World's First Fully Automated AI Scientist Debuts! Westlake University's New System Outperforms Humans by 183.7%

World's First Fully Automated AI Scientist Debuts! Westlake University's New System Outperforms Humans by 183.7%

Published:October 9, 2025
Reading Time:2 min read

Want to read in a language you're more familiar with?

In a landmark release from Westlake University, this system has already surpassed human performance by 183.7%. Westlake University's NLP Lab has introduced De...

In a landmark release from Westlake University, this system has already surpassed human performance by 183.7%.

Westlake University's NLP Lab has introduced DeepScientist, the first AI scientist capable of full, autonomous research. This system demonstrates goal-driven, iterative scientific discovery, progressively surpassing top human experts without human intervention.

In an AI text detection task, DeepScientist implemented and tested over 1,000 hypotheses in just two weeks, achieving progress equivalent to three years of human effort. On the RAID dataset, its method delivered a 7.9% AUROC improvement, outperforming the existing human State-of-the-Art (SOTA). It also achieved new SOTA results in agent failure attribution and LLM reasoning acceleration.

Unlike previous AI systems that required clear directives and often produced low-value output, DeepScientist actively identifies limitations in cutting-edge research, proposes novel ideas, writes code, runs experiments, and drafts complete papers.
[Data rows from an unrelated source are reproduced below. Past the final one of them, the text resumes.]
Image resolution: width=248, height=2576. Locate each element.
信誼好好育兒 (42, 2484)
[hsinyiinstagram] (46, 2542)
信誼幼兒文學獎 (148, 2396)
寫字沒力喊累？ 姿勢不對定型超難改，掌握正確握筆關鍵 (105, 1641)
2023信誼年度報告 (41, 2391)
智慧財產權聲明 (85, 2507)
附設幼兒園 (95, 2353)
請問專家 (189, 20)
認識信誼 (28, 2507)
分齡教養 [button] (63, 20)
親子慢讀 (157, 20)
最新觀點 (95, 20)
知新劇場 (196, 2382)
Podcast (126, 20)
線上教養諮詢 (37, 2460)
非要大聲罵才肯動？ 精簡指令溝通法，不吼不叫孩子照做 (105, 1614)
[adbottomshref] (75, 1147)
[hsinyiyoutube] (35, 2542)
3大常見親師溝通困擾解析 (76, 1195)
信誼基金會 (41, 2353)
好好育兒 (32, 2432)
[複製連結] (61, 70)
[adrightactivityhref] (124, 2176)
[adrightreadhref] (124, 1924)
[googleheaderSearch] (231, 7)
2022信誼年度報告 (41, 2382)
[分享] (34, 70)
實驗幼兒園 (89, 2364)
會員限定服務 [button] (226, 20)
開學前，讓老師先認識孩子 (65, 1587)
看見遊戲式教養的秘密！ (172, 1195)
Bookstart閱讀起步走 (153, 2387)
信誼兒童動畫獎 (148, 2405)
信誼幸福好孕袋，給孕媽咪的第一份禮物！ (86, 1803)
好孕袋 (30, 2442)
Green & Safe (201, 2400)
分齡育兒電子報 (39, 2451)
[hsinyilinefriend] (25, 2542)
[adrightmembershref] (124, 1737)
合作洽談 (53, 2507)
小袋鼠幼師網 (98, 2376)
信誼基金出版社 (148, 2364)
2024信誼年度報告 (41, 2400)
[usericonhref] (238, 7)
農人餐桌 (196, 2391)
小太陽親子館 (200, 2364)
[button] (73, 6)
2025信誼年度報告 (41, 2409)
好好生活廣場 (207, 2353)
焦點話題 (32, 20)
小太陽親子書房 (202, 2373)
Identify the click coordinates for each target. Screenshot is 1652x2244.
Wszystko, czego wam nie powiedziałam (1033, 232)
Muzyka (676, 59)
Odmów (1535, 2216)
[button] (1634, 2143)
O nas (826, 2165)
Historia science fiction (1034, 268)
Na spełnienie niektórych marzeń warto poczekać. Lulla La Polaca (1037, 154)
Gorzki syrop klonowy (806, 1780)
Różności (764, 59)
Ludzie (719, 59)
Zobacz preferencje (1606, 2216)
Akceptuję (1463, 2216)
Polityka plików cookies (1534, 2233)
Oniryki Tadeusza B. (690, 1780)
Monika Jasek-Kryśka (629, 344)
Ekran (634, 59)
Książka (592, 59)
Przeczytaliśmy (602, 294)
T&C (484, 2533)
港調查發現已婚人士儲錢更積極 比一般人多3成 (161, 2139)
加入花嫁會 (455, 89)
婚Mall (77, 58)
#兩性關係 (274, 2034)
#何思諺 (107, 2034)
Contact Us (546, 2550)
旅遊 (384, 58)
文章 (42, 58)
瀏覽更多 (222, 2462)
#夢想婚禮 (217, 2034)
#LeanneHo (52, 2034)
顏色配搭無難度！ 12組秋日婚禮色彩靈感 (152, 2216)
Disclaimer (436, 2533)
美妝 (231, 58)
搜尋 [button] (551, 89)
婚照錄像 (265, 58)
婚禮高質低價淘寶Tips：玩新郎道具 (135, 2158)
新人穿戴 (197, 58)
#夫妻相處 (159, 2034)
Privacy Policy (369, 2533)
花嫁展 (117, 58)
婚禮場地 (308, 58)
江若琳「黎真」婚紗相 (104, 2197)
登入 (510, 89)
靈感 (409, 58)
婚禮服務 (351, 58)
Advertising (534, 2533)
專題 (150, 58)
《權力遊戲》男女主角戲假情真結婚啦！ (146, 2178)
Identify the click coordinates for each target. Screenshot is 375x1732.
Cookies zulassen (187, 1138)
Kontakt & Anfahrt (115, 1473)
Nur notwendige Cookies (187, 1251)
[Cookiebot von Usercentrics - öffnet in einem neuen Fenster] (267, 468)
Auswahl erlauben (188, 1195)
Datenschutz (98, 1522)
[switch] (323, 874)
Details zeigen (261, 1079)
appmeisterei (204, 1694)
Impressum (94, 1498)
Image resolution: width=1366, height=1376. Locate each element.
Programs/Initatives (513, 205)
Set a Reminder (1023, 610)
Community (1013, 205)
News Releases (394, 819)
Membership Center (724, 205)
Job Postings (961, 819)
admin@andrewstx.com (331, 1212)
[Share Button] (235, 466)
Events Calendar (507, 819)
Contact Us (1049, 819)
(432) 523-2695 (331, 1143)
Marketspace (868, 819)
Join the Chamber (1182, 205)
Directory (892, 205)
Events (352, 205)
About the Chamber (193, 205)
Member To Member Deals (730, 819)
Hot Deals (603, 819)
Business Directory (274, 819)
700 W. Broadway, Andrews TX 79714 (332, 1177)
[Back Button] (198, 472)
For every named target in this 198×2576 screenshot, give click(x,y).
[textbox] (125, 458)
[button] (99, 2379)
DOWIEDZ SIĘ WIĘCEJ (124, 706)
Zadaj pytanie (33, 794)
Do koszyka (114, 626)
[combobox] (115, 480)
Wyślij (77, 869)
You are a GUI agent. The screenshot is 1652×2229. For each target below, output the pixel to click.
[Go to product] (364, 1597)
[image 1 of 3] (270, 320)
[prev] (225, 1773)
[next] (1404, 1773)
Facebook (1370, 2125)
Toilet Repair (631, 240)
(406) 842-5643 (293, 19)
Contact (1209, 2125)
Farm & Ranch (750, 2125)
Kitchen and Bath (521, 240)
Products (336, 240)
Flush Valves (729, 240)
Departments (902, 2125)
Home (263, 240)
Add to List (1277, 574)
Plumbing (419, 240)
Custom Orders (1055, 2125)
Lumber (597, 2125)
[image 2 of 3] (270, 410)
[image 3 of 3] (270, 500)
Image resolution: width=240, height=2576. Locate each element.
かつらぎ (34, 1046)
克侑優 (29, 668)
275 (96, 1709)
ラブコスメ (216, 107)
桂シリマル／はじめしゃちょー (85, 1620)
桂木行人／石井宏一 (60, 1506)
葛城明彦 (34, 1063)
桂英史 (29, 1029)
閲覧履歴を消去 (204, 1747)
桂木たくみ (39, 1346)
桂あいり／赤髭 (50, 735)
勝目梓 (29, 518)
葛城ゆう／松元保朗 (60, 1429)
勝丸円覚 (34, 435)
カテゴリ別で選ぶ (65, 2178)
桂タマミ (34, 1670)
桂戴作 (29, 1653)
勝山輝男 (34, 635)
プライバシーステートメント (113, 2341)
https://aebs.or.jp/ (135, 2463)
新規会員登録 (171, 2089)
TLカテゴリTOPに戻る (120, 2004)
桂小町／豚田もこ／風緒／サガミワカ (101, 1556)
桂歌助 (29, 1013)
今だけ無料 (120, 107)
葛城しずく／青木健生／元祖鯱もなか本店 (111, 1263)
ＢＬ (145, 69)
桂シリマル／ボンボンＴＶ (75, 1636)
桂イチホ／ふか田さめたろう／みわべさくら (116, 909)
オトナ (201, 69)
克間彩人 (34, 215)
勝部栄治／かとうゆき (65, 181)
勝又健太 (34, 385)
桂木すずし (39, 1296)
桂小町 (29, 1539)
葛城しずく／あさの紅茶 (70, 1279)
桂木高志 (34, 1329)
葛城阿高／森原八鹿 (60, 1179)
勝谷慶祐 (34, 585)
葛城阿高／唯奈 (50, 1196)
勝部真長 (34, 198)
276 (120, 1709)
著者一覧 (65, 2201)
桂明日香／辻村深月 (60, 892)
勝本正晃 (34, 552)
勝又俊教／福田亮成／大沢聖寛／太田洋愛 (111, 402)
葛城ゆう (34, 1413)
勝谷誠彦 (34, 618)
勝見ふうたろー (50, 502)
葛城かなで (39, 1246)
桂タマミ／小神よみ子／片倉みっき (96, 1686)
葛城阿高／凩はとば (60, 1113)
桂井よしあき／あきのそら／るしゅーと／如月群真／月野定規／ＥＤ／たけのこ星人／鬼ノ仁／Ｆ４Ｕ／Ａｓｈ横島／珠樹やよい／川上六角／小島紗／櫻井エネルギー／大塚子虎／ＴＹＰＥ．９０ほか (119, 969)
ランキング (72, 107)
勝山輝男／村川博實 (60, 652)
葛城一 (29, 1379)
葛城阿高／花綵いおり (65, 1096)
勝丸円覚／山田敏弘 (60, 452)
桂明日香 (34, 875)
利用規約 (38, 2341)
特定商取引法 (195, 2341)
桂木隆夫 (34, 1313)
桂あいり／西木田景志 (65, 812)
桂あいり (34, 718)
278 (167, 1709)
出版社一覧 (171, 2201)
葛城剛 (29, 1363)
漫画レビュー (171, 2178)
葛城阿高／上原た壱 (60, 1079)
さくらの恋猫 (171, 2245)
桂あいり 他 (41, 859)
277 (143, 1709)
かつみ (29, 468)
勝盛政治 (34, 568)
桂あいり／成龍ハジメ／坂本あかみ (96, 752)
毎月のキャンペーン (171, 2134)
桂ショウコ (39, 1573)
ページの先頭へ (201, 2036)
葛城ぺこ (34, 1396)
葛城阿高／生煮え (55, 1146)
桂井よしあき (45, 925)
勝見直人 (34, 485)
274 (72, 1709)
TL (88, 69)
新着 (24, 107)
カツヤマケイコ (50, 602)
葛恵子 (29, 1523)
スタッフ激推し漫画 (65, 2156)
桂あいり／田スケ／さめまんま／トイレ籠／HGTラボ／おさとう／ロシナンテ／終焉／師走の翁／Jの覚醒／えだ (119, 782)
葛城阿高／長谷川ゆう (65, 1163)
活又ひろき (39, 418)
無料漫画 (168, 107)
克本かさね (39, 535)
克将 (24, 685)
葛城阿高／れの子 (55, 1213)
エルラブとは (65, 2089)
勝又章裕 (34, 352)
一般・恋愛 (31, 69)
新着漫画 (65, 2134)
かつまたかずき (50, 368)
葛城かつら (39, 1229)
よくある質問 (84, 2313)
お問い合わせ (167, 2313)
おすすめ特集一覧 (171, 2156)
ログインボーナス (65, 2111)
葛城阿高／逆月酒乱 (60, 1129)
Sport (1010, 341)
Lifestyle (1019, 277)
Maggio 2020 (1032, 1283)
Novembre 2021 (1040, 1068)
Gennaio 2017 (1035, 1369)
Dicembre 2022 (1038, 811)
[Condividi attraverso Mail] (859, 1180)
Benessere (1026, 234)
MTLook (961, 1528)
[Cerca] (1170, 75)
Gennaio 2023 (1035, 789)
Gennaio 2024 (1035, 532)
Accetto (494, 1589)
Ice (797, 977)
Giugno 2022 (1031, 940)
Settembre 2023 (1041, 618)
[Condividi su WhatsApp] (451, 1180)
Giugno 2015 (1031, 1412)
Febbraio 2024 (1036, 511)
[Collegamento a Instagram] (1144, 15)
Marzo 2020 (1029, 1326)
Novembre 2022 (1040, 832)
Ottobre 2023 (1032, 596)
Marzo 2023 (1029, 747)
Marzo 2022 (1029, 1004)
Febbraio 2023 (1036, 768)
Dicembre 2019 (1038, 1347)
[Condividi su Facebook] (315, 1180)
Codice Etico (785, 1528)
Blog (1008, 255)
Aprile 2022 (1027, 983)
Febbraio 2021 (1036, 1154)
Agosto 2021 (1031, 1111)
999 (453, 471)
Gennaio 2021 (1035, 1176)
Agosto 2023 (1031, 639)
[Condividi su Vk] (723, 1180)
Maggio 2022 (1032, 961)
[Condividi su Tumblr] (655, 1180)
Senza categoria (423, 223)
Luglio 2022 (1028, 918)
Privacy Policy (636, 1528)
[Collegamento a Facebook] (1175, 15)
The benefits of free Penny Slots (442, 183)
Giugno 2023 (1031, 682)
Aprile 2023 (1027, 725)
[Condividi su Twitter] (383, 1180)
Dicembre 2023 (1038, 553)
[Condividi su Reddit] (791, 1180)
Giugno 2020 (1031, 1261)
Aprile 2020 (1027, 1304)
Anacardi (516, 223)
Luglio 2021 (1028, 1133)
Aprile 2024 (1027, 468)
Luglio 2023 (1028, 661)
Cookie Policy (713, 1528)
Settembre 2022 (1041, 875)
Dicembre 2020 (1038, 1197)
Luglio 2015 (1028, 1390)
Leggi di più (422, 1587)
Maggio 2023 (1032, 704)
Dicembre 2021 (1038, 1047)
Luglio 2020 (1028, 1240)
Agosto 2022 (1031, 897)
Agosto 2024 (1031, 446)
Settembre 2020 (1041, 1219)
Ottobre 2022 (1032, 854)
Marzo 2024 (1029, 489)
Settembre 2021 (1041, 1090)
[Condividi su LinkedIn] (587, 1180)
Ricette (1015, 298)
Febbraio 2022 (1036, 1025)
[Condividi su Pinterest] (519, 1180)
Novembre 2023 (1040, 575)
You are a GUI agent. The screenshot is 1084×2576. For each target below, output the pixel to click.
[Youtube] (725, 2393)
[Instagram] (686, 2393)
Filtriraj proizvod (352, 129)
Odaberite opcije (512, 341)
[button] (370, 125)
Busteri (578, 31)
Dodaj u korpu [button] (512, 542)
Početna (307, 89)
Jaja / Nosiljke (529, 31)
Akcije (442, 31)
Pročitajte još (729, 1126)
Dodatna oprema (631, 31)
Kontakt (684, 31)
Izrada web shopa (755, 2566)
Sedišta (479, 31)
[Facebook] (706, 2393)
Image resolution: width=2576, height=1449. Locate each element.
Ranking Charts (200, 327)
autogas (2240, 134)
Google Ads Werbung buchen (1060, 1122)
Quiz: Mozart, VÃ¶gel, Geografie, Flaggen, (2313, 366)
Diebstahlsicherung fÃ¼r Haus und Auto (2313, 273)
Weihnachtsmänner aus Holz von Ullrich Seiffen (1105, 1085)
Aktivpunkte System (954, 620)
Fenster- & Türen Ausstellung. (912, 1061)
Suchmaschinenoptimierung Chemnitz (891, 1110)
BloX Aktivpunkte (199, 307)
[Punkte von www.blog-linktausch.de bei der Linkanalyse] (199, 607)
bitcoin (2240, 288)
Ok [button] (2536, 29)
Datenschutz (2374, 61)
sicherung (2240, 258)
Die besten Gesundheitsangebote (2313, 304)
This shift from random discovery to sustained, proactive exploration marks AI's entry into the most creative realms of science.

DeepScientist formalizes discovery as a hierarchical Bayesian optimization problem, aiming to maximize valuable findings within a set budget. It operates a three-tier evaluation loop, where ideas are tested at increasing levels of fidelity and cost. Promising findings advance for further resourcing, while others inform future exploration via a "Findings Memory," ensuring efficient resource allocation.

Tested on competitive tasks like AI text detection and agent failure attribution, DeepScientist's performance was remarkable. Beyond the RAID dataset success, it conceived a novel A2P method for failure attribution, boosting performance on the Who&When benchmark by 183.7% over the human SOTA.

Crucially, DeepScientist excels in low-success-rate environments. Its structured approach balances exploration and exploitation, enabling steady progress where brute-force methods fail. Experiments also revealed a "scaling law" for discovery: increasing GPU resources linearly increased weekly high-impact findings.

DeepScientist signifies a new paradigm of human-AI collaboration, where AI acts as an exploration engine, freeing human scientists to define profound questions and provide ultimate judgment. The team is open-sourcing the core system to accelerate this vision.